EXTRACT TO READ Block Start

The effect of all this commentary was not to empower the moderate ideas Brooks favored, but to disempower them. Brooks was emblematic of the way the entire bipartisan centrist industry conducted itself throughout the Obama years. It was neither possible for Obama to co-opt the center, nor for Republicans to abandon it, because official centrists would simply relocate themselves to the midpoint of wherever the parties happened to stand...
Mr. Brooks' relentless dishonestly has always been right there for anyone to see. And yet, after nearly 14 years of writing out this obvious fact over and over again, when I look over my shoulder I see almost no one but a few disreputable Liberal bloggers daring to say a mumbling word about it.  This is because Mr. Brooks and the Big Lie of Both Sides Do It are protected by a formidable human shield of media colleagues, pundits, Big Thinkers, deluded Pollyannas  and fellow travelers all of whom depend financially, socially and psychologically on keeping the Both Sides lie alive, even though it is clearly wrecking the country.  

That is the level of systemic corruption at which the American political media has operated for decades. 

You see, everybody knows where the Both Siderist booze is.  The problem isn't finding it.  The problem is, who wants to cross Capone?





Behold, a Tip Jar!





7 comments:

Unknown said...

Aha! A very good example, DG.
While Ricky Jay and David Brooks share something in common (both entertainment, both are "tricks"), the big difference is that Ricky actually has some honest-to-goodness TALENT and Brooks merely has a meat grinder spewing out the same glop over and over.
(If Ricky says "pick any card" and it is the ace of spades, and he says "you picked the ace of spaces" and shows you that all the other choices are actually there in the deck(!), that's GOOD entertainment. If David says "pick any column" and it the "ace of both-sides" and then you get to see that ALL the other columns are both-sides -- well, that's just BS. Please people, don't "hire" such a cheap, one-trick performer.)

EXTRACT TO READ Block End
DATA EXCERPTS Block Start

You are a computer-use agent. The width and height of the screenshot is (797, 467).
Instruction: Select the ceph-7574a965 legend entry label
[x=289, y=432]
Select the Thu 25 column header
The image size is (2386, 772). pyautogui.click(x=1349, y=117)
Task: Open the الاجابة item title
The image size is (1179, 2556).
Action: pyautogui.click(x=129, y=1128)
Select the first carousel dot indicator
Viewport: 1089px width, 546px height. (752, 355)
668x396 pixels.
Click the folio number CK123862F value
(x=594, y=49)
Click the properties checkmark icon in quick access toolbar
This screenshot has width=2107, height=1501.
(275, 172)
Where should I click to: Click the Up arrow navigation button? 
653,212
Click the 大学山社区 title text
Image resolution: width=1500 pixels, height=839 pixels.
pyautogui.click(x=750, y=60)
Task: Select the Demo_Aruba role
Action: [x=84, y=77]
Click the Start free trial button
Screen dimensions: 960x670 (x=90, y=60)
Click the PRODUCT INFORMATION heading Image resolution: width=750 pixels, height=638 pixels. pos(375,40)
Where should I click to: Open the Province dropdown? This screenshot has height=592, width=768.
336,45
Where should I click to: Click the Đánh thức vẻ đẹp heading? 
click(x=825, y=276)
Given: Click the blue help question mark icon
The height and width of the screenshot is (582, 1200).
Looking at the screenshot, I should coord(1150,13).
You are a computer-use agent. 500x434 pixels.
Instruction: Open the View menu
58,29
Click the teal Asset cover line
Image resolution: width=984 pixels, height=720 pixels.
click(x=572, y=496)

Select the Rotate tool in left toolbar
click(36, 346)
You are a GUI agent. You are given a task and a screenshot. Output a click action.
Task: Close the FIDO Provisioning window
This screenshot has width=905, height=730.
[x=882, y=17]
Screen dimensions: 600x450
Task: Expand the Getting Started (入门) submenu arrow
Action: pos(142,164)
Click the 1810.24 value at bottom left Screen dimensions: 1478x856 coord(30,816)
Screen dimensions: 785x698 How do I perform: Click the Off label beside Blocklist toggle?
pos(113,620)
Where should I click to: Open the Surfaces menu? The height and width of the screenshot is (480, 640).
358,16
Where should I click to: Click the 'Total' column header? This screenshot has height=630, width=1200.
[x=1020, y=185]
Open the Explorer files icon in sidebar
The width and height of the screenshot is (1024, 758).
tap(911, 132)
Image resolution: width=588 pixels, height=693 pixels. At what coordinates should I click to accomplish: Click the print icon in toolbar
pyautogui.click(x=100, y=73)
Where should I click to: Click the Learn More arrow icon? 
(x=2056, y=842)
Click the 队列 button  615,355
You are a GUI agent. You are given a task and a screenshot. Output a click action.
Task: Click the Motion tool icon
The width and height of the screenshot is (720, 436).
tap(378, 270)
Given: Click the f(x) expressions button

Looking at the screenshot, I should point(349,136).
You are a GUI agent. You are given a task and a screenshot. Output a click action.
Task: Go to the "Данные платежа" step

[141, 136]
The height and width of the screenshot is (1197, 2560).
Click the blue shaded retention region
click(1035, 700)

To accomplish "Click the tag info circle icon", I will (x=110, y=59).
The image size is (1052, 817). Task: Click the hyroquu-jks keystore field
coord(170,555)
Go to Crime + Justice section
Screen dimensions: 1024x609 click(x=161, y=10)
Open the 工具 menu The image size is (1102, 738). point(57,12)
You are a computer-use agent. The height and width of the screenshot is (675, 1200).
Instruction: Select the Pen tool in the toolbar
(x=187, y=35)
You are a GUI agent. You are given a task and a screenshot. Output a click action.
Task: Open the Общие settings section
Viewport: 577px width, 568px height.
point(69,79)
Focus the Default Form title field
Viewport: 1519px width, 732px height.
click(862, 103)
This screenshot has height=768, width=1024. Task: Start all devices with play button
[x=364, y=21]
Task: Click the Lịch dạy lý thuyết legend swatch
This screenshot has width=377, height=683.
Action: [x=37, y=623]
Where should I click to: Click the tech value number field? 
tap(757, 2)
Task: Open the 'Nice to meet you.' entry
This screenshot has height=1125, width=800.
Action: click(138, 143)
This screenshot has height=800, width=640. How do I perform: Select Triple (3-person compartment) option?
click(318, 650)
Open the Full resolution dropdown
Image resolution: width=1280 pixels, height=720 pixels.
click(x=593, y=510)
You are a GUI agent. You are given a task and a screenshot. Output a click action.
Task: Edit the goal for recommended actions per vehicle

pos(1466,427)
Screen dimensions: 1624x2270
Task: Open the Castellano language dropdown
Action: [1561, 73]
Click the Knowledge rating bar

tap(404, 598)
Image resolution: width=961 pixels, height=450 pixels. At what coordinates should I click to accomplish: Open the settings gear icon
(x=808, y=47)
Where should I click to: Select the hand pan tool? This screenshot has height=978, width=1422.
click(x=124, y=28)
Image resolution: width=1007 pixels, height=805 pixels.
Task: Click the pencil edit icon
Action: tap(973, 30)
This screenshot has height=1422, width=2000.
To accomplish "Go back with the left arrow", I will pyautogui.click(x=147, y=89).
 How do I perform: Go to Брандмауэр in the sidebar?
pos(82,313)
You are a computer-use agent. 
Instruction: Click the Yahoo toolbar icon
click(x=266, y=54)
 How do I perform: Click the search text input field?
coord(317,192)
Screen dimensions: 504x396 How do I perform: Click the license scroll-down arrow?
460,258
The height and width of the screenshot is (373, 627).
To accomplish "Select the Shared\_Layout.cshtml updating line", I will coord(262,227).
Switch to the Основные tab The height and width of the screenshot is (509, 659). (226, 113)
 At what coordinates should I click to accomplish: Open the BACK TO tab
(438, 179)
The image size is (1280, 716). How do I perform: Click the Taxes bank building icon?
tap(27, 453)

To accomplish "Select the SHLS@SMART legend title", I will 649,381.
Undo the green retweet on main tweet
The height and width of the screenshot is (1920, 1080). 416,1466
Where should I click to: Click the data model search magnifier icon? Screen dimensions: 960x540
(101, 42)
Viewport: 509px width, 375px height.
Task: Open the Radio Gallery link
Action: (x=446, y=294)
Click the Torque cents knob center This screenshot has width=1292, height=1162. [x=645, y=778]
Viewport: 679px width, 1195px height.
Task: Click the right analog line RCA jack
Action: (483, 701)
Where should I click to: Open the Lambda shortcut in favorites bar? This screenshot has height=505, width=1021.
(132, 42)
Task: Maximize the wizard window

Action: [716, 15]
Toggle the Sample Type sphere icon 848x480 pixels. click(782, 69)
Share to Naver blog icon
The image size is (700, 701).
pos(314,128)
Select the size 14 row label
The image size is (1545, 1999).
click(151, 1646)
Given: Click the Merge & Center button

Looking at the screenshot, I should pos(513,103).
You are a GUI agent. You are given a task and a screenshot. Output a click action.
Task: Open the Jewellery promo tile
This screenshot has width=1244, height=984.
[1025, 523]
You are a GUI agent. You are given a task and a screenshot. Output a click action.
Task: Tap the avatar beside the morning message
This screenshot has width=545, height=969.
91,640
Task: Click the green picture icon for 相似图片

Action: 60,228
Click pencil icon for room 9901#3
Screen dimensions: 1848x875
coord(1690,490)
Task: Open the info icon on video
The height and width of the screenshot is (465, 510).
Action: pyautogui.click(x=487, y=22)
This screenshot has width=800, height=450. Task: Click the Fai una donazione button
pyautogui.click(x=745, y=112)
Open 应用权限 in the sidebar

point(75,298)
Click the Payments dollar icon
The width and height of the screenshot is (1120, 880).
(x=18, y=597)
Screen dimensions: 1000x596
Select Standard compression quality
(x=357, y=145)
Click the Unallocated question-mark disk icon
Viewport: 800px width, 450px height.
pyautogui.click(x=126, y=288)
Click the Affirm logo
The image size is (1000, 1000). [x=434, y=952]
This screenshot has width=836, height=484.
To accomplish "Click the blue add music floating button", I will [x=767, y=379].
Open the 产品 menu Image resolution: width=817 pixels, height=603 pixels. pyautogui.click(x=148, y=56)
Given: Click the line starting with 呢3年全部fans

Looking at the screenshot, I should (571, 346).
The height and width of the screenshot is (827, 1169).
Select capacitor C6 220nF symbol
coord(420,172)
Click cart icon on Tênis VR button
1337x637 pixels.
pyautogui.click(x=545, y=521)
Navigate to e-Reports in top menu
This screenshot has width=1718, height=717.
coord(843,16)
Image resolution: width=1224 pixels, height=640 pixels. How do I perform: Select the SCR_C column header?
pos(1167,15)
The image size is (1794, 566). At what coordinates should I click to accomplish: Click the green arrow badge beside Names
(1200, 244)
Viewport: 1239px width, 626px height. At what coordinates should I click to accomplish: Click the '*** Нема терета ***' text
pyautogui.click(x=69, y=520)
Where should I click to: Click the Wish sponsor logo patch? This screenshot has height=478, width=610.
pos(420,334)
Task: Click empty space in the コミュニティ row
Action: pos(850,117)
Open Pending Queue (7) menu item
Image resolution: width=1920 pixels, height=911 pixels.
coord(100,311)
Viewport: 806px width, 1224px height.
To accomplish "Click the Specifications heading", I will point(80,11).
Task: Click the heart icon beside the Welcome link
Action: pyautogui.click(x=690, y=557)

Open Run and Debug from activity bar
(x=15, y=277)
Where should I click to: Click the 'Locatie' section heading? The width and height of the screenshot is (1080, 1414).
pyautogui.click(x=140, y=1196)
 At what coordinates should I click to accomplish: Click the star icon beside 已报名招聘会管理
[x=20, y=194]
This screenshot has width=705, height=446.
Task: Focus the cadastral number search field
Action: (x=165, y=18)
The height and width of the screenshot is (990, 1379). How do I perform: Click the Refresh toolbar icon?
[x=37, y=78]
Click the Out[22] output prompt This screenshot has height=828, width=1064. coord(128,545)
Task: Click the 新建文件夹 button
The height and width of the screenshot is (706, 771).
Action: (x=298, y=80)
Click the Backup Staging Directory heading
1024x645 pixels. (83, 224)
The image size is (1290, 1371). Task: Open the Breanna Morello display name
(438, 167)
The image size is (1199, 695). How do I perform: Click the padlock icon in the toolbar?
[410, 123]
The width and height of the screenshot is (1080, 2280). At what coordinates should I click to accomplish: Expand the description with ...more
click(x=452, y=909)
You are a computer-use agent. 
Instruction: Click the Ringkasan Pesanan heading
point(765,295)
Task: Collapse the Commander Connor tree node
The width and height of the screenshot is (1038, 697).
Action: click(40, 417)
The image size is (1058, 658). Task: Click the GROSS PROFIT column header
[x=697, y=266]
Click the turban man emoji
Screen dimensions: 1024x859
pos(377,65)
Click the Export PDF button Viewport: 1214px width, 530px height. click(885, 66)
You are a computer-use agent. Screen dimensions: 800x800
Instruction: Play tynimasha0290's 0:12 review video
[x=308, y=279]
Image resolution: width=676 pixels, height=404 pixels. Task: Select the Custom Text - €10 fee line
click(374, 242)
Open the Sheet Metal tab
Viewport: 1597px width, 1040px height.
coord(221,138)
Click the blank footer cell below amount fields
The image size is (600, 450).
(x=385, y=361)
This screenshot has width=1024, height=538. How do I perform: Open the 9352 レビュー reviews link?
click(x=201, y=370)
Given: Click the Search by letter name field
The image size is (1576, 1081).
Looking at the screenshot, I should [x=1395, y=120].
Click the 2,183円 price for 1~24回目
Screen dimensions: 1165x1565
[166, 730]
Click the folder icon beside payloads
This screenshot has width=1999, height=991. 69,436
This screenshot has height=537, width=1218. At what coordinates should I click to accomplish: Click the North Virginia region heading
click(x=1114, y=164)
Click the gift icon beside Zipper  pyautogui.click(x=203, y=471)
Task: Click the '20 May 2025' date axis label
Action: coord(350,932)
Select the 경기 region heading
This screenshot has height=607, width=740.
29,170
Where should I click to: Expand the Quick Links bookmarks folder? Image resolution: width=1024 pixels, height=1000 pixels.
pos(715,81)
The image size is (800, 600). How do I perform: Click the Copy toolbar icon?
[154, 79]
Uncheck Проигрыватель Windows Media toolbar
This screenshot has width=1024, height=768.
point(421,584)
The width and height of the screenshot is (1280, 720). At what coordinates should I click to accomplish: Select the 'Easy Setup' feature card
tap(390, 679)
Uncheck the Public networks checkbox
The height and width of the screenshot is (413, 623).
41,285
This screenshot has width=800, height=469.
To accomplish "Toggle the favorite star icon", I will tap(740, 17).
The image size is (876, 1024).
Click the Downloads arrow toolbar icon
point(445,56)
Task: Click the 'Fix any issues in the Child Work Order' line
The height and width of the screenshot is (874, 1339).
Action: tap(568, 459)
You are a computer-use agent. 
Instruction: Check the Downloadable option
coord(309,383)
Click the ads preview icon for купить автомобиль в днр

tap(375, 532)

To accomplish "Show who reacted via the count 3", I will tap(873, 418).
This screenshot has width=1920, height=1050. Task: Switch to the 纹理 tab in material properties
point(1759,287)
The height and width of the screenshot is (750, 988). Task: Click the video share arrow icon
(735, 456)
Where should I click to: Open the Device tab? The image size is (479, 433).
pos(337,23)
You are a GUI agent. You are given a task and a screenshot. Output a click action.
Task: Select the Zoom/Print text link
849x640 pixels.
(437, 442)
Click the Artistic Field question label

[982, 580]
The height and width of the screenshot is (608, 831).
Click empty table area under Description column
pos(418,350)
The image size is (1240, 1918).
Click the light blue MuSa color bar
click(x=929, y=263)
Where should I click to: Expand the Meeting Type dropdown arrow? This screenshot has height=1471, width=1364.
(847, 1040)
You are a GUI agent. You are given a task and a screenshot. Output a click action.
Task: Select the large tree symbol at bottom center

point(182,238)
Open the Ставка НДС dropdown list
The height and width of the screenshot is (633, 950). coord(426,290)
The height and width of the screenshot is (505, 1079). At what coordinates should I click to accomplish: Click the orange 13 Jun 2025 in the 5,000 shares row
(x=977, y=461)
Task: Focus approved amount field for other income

DATA EXCERPTS Block End

COMPLETE THE FOLLOWING -
• 1. From the excerpt about David Brooks, quote the part that opens with the words containing "Aha! A very" and closes with "over and over.".
• 2. In the excerpt about David Brooks, for how many years does the writer say he has been writing out the fact of Mr. Brooks' dishonesty?
• 3. Give what follows in the excerpt about David Brooks, starting after its final sentence.
None of these lines are needed.

RESPONSES FOR EACH TASK -
• 1.
Aha! A very good example, DG.
While Ricky Jay and David Brooks share something in common (both entertainment, both are "tricks"), the big difference is that Ricky actually has some honest-to-goodness TALENT and Brooks merely has a meat grinder spewing out the same glop over and over.

• 2. Nearly 14 years.

• 3.
Arch

Marcus said...

Who is the Capone your referring to today?

Marcus said...

Your an incredible blogger..why don't other bloggers link to you?
The GOP needs to be politically destroyed.
But how do you get to the Capones of the media?

Dr.BDH said...

The best part of any David Brooks column in the NY Times is reading the comments. Sure there are the "Thank you, David, for saying something I agree with" bots, but increasingly the majority sound like less fevered versions of Driftglass. Too bad the Times won't just put Driftglass up as the "Firing Line" style response. "David, you ignorant slut..."

joejimtree said...

Every time Brooks speaks of spirituality a thousand angels weep and wail. The church he wants us to join exists in a world where there is no suffering, not because suffering has been resolved, but because it has been ignored. A bit like a Buddhism, but one based on the philosophical musings of Buddha when he lived as a prince in a walled city of ignorance and before he began his spiritual journey.

It was good to hear the Kennedy words. They'd be a great retort to Thomas Friedman's contorted Saudi Arabia ball of snakes summation in which we're to accept every compromising action and policy of the rich and powerful, especially those which are violent and oppressing, as gospel facts of reality.

PSF said...

Thanks for this;for crawling through the eleventh-hundred foot sewer line of Brooksie's columns to mine the shitty nuggets. May you find some cash and tickets in a box under a tree in a field and spend the rest of your life by a beautiful sea.

Jason said...

God bless you DG. I don't know how you do it, suffering through this hack's bullshit week in, week out just to spare the rest of us from needing to pay a scintilla of attention to this road kill that passes for informed political commentary. Thank you for your service sir.